'''

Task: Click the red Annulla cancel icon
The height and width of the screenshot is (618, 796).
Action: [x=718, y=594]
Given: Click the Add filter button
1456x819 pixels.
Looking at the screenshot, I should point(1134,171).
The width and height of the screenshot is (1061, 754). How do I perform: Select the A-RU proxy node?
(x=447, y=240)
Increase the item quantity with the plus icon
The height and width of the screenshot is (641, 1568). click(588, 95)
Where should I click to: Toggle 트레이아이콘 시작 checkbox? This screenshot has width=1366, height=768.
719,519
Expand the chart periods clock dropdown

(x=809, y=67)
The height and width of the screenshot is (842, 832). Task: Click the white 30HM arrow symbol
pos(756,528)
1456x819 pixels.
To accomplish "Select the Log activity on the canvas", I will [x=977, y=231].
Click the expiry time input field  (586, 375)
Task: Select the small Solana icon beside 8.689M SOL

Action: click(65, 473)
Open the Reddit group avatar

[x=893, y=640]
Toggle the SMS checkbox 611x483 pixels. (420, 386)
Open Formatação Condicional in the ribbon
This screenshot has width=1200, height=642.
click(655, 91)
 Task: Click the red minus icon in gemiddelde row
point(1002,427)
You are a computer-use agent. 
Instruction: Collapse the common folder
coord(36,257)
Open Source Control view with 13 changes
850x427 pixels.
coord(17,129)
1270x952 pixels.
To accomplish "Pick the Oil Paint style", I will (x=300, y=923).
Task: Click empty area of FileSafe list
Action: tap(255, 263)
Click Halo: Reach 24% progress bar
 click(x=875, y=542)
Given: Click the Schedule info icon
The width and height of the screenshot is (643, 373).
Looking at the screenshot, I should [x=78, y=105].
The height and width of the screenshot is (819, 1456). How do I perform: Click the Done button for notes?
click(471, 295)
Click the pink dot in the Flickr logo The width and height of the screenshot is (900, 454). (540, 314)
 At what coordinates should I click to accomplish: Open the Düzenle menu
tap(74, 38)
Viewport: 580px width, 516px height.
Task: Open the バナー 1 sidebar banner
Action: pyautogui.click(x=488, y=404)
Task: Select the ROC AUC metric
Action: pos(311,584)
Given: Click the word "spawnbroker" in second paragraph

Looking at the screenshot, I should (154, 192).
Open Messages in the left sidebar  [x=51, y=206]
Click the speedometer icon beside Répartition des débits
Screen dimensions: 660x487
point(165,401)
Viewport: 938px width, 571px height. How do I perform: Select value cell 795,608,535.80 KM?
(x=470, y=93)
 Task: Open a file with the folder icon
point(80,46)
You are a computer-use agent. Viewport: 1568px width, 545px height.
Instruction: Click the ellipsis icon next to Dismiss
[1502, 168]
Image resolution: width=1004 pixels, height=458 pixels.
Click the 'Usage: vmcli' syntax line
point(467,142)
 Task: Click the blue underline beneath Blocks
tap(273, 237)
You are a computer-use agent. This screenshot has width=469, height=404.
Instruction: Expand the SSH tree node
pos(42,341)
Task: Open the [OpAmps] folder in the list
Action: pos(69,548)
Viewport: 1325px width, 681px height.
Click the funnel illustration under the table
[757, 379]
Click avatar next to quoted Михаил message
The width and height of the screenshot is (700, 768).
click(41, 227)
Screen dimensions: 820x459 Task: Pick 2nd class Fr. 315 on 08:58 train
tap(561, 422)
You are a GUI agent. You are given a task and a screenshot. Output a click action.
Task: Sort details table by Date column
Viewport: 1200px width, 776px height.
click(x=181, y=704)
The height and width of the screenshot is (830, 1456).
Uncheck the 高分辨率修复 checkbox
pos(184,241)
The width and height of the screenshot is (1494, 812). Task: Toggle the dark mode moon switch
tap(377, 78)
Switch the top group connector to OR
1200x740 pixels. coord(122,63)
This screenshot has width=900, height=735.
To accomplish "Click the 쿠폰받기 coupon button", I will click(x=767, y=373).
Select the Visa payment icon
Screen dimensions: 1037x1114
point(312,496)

'''

- _Instructions to follow_
Render the records from the line containing "The width and height of the screenshot is (1494, 812)." through the line containing "1200x740 pixels. coord(122,63)" as a Markdown table with the columns Row and Line, one row per line, omitting blank lines. Include only those lines.

- _Result of the exercise_
| Row | Line |
|---|---|
| 1 | The width and height of the screenshot is (1494, 812). Task: Toggle the dark mode moon switch |
| 2 | tap(377, 78) |
| 3 | Switch the top group connector to OR |
| 4 | 1200x740 pixels. coord(122,63) |